The issue of impact (or purpose) does not evaporate the moment you depart your homeland for some strange land.
Granted, some poopoo on purpose altogether. They claim that there really is no purpose to life, other than to live it. And then still others will tell you the purpose to live this life is to improve one’s lot in the next one to come…the so-called “afterlife.”
I don’t want to get overly spiritual here, but then again, the concept of “impact mindfulness” does have spiritual implications. It is inextricably intertwined with the idea that we do indeed have a unique purpose. And that purpose is the impact we have one lifetime’s worth of opportunity to make on this world…not so much for our own good, but for the good of everyone and everything else.
Impact mindfulness is at its essence an altruistic mindset. There is this ideology that has taken hold throughout our world that eschews altruism. It’s the idea that one should place a priority on self-interest, especially economic self-interest. The idea that if we all do that, and if it can be done without government interference, then the pie gets bigger for everyone. That’s the essence of the neoliberal, Randian, ideology. In my opinion, it has made the world a far less hospitable place. It has unleashed the forces of absurd global wealth inequality in which 8 human beings now own more wealth than 50% of the entire world population. It has unleashed the forces of global warming, which threaten the next great extinction of life on earth.
The answer is to reject that idea by pursuing your highest and best purpose to make your positive impact on this troubled world! If enough humans do that, well, perhaps we can have hope for the future.
Now, you might be asking, what does that have to do with my interest in becoming a Costa Rica expat? It has to do with the unique opportunity you will have in making an impact as as expat.
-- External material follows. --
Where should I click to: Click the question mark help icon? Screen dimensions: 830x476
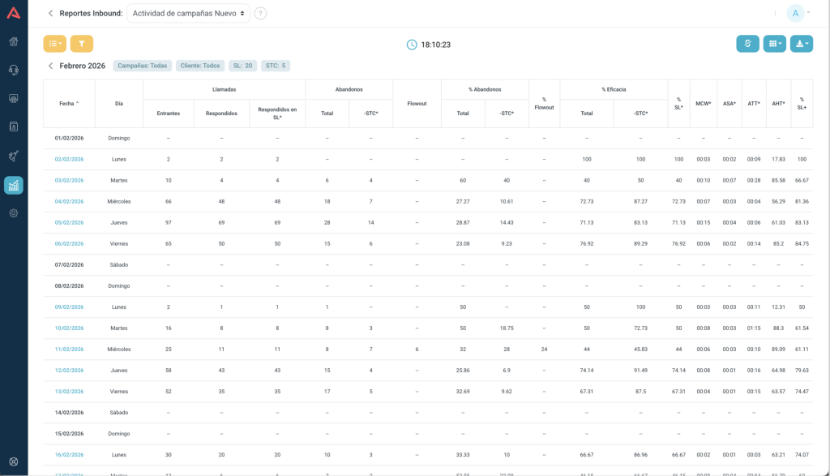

I can only speak from my own experience. Living as an expat has opened my eyes and my heart to certain things that I was blind to before. I think it started by simply observing the phenomenon of nonmaterialistic happiness. I thought one had to aspire to the American Dream to be happy. That you had to “have money” or economic power to truly be happy. Well, here in this country I found folks with no money nor economic power who were happier than most in the U.S. who’ve got gobs of it. How could this be, I asked myself?
A few years after my arrival Al Gore’s documentary, An Inconvenient Truth, came out. At first I was too busy trying to make a buck by building a business in Costa Rica to really pay much attention. However, gradually it dawned upon me, and the documentary helped in that regard, that if we lose Costa Rica’s natural beauty, then the reasons people come in the first place would vanish and my business along with them. So, I started paying more attention to the natural beauty of Costa Rica and how this global warming thing posed a threat to it.
I also begin to notice, with the help of some Latino friends, that U.S. interventionist policies had for the most part tended to benefit the U.S., but at the great expense of other peoples and the planet. My politics gradually began to change as the result of having the opportunity to be an American on the outside looking in.
I started to blog about all these new revelations of thought that I was experiencing. In fact, I blogged 365 times about them in my first blog entitled, 365 Reasons I Love Costa Rica.
All this culminated in this mindset, or ideology, that I now call impact mindfulness. And I don’t think that I would’ve ever experienced this paradigm shift if it were not for my expat experience.
Now, have I done great things to change the world? No, I haven’t. My primary way of making an impact as an expat has been by writing and expressing my opinion. It’s what I do and what I’m most passionate about. I feel it’s my positive path to greatest impact. Yours, of course, will likely be entirely different, depending on your unique talents and interests.
But the point is that I strongly believe that the expat experience can be for you what it has been for me…a transformative one. If you keep that open mind that I suggested in an earlier chapter, it can and probably will remove impact blinders and open your eyes and heart to your unique purpose.
Many come here with that idea already firmly in mind. Others not so much initially, but gradually come to it. The bottom line is that if you actually go through with your expat plans, get ready to undergo some radical changes in how you view the world. And that can be a very good thing!
My hope is that making an impact as an expat, in your own unique way, will become the purpose that brings you joy and fulfillment and helps the world become a better place for all of us.